Page text:
=== Section Start ===

His current client-base is made up of ethnic Hong Kongers and English speakers, ranging from close Filipino friends, Nepali bartenders, and Indian Hong Kongers, to American bankers and British English teachers.

In mid-2019, Jay relocated to his Sheung Wan store, where he currently works out of, after getting chased out in competition with “two Hong Kong and one Thai[-run] tattoo studios in Sai Ying Pun.”

Reflecting on the events of being forced out of Sai Ying Pun’s neighbourhood tattoo field, Jay is vehemently anti-competition in respects to other studios around west Hong Kong.

“I wanted to keep it like [it is in] the Philippines. The community and bonds of the Filipino tattoo studios are strong. I want it to be that way [in Hong Kong]. It is not for me the competition of the business, that I get more clients [and beat out other studios]. It’s about the passion, that’s all.”

We toured his cozy and black Sheung Wan studio, as Jay pointed us to old sketches, award certificates, art work hung up proudly on the wall, both a symbol of his decorated journey as a Filipino tattoo artist and a testimony to his skills.

“You see this poster,” Jay told The Beat Asia during a video interview, “this poster contains the letters of the Baybayin alphabet, the old alphabet of Tagalog before Spanish colonial rule in the 16th century.”

Prior to Spanish colonial rule in the Philippines in the 16th century, Tagalog speakers used the syllabic alphabet of Baybayin to document their thoughts. Historians have judged the use of the language as a patriotic way to read and write in the country.

=== Section End ===

Problem details: In the profile of the tattoo artist Jay, where did he move his work in mid-2019?

Provided records:

=== Section Start ===

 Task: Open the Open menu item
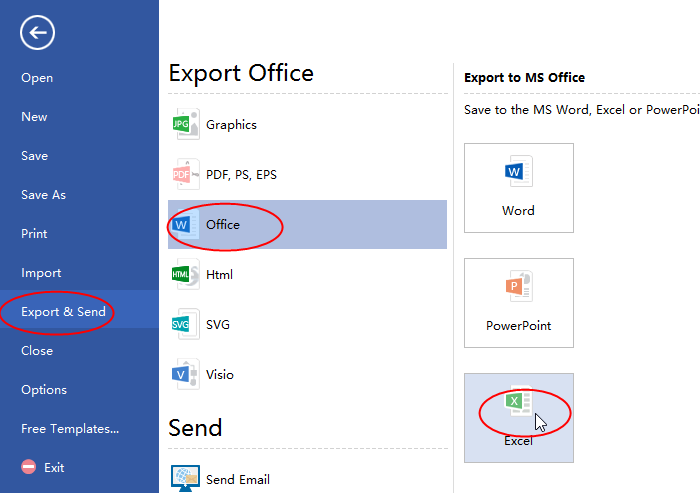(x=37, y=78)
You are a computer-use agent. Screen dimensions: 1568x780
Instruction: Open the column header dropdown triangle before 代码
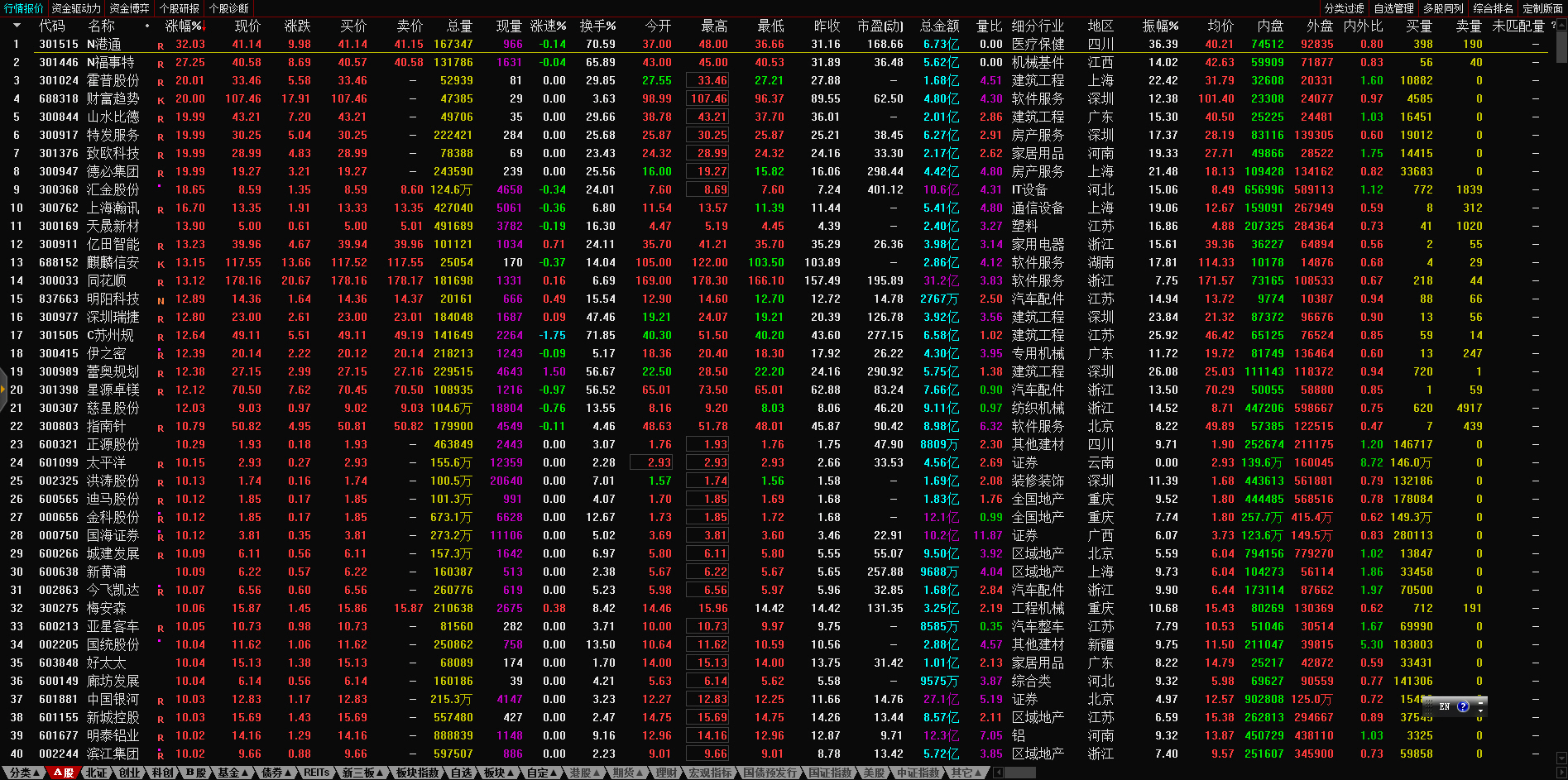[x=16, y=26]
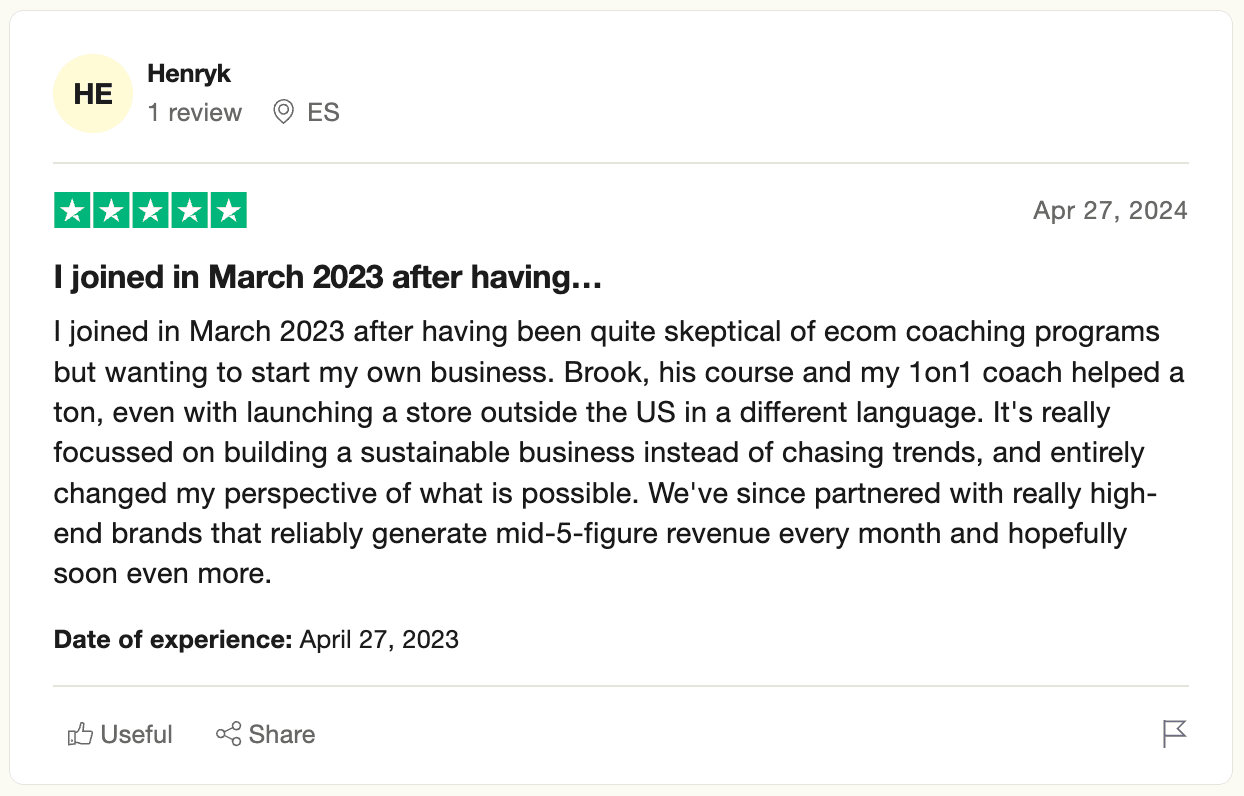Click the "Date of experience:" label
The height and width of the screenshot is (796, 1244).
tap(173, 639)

=== Section End ===
=== Section Start ===

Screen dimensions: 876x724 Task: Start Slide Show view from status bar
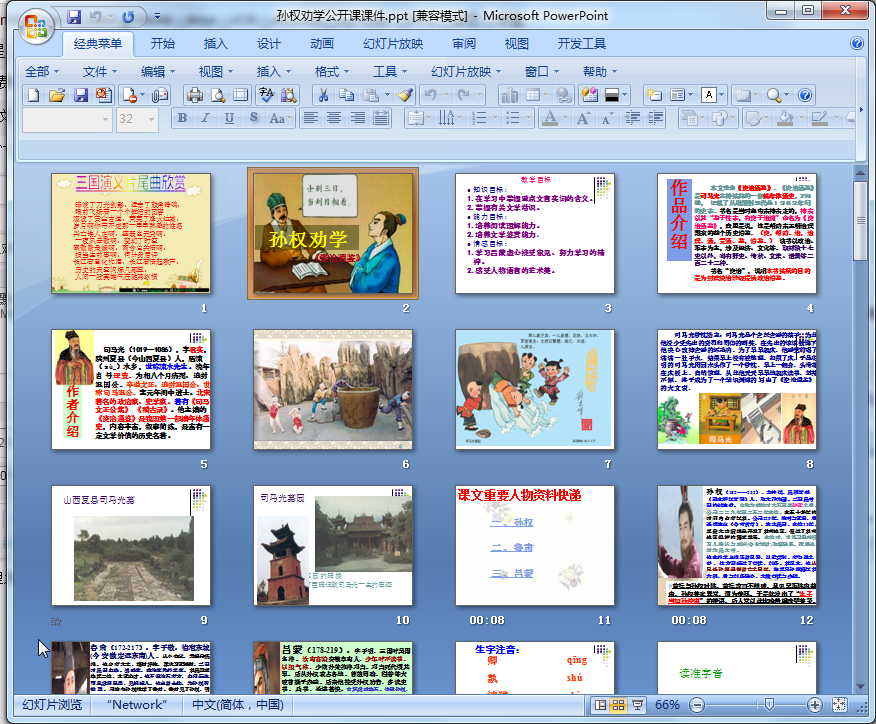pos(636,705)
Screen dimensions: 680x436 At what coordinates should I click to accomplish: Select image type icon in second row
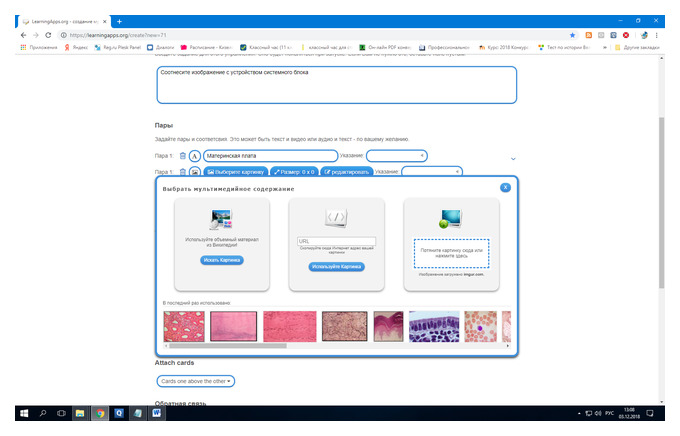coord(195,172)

=== Section End ===

Task result: To his Sheung Wan store.